Эти полтора петербургских года знаменательны в жизни Бартенева и двумя чрезвычайно важными для него знакомствами.
Первое — Сергей Александрович Соболевский, которому он, был рекомендован М. П. Погодиным. Человек разносторонне образованный, остроумный и, главное — на протяжении ряда лет близкий к Пушкину, отлично знавший все перипетии жизни поэта, его привычки и пристрастия, был для начинающего пушкиниста подлинным кладом. Знакомство, начавшееся в это время и перешедшее вскоре в дружбу, продолжалось до самой смерти Соболевского в 1870 году.
Второе — Пётр Александрович Плетнёв, поэт, критик, в ту пору уже профессор и ректор Петербургского университета, и опять же главное — один из ближайших друзей Пушкина.
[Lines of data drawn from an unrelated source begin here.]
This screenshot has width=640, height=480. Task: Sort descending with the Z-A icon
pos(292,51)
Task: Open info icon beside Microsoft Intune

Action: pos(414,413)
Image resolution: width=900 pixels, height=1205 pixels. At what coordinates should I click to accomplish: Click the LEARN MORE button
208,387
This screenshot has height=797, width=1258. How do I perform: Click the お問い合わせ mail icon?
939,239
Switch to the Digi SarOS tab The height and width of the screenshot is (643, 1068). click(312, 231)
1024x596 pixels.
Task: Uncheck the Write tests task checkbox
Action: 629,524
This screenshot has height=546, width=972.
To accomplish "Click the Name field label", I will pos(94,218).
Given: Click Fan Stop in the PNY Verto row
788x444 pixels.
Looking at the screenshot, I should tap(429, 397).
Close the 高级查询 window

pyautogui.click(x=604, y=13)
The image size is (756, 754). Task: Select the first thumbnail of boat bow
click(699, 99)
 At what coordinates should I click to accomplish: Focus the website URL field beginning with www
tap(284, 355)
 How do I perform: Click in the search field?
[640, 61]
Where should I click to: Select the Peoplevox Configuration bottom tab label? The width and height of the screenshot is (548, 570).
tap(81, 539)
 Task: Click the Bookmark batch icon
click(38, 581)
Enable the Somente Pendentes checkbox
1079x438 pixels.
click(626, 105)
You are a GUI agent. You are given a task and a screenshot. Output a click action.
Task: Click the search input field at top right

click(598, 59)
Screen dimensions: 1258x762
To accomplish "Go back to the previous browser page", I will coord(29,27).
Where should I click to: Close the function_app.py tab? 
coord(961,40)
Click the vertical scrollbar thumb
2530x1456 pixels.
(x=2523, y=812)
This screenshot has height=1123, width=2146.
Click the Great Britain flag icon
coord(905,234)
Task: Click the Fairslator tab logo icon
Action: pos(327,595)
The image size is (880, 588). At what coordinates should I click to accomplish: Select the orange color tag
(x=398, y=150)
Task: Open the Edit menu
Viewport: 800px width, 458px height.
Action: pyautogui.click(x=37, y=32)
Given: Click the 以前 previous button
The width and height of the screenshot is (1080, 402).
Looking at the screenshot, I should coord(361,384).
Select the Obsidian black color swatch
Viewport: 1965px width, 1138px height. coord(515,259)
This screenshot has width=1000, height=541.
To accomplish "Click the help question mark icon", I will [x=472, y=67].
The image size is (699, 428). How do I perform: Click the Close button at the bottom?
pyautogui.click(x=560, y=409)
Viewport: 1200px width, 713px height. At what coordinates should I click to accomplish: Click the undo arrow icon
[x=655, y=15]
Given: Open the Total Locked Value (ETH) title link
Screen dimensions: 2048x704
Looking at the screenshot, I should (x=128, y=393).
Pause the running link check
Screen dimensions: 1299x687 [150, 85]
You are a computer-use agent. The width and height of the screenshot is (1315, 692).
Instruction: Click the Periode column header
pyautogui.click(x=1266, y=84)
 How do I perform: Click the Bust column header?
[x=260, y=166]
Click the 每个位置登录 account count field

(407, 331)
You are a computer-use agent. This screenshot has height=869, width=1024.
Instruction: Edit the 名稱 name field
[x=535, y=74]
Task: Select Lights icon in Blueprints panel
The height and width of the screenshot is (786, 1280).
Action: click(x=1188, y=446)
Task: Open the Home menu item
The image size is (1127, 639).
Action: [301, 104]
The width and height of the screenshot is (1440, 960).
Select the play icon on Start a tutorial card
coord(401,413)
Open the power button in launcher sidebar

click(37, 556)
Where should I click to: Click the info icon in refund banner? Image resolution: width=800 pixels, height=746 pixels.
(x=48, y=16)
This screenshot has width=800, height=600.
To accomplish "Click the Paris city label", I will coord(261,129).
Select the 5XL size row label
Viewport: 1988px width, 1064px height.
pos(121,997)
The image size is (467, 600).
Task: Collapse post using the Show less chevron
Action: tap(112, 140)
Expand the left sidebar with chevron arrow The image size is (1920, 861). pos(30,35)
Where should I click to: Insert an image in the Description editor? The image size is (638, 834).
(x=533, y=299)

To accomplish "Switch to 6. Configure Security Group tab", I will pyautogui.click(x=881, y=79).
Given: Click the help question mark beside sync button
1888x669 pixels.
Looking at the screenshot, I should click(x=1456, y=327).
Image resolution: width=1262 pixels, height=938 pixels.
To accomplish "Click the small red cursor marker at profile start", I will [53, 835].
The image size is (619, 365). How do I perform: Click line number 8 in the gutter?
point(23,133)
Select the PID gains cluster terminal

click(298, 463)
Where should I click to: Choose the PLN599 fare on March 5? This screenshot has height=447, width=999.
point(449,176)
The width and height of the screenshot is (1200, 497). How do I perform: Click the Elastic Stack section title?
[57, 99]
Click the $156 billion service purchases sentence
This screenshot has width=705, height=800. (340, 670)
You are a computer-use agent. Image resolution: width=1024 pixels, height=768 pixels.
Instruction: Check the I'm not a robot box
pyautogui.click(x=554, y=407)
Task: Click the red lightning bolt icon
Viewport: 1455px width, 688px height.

Плетнёв тепло отнёсся к молодому энтузиасту, высоко ценил его самоотверженный труд, помогал ему. 14 августа 1852 года Бартенев писал Плетнёву: «Нечего исчислять, как для меня лестны были Ваши приёмы, Ваше радушие, как дороги мне беседы Ваши». А много лет спустя в автобиографии вспоминал: «Я редко пропускал его Субботы, на которые съезжались к нему любители словесности и тихой беседы… С Плетнёвым до конца его жизни я был в беспрестанной переписке».
Летом 1853 года Бартенев вернулся в Москву,— и с древней столицей связана вся его дальнейшая жизнь, разносторонняя деятельность учёного-историка, литератора, издателя.
Деятельности этой не мешала, а скорее содействовала служба в московском архиве Министерства иностранных дел, куда он определился в конце того же 1853 года, по рекомендации С. М. Соловьёва. Занятия в архиве соответствовали его интересам. Здесь прошёл он серьёзную школу обращения с историческими документами, познакомился с некоторыми из числа строго секретных.
Одновременно продолжаются и углубляются его связи с кругом славянофилов. Происходят постоянные встречи с Елагиными, Аксаковыми, Киреевскими. Общение с этими людьми Бартенев «почитал счастием своей литературной и общественной жизни».
К этому времени относится его активное сотрудничество в журналах славянофильского направления.
В середине 1858 года Бартенев оставляет службу в архиве и уезжает за границу. Он хочет увидеть Европу, познакомиться с достижениями мировой науки. Германия, Бельгия, Франция, Англия, Чехия… Отовсюду он шлёт друзьям обстоятельные письма. П. А. Плетнёв 14 (26) ноября 1858 г. сообщал П. А. Вяземскому: «Бартенев долго жил в Бельгии, два раза съездил в Лондон, влюбился в него и в англичан. Теперь он в Париже, где бранит всё французское. В начале декабря, вероятно, он достигнет Праги, главной цели своего путешествия». В Берлине он слушал лекции К. Фишера и других знаменитых университетских профессоров, в Брюсселе встречался с польским эмигрантом историком И. Лелевелем, в Праге вёл дружеские беседы с видными деятелями славянского мира — В. Ганкой, П. Шафариком и другими. Проблемы славянства входят в круг его первостепенных интересов. В этом смысле Плетнёв и называет Прагу «главной целью его путешествия».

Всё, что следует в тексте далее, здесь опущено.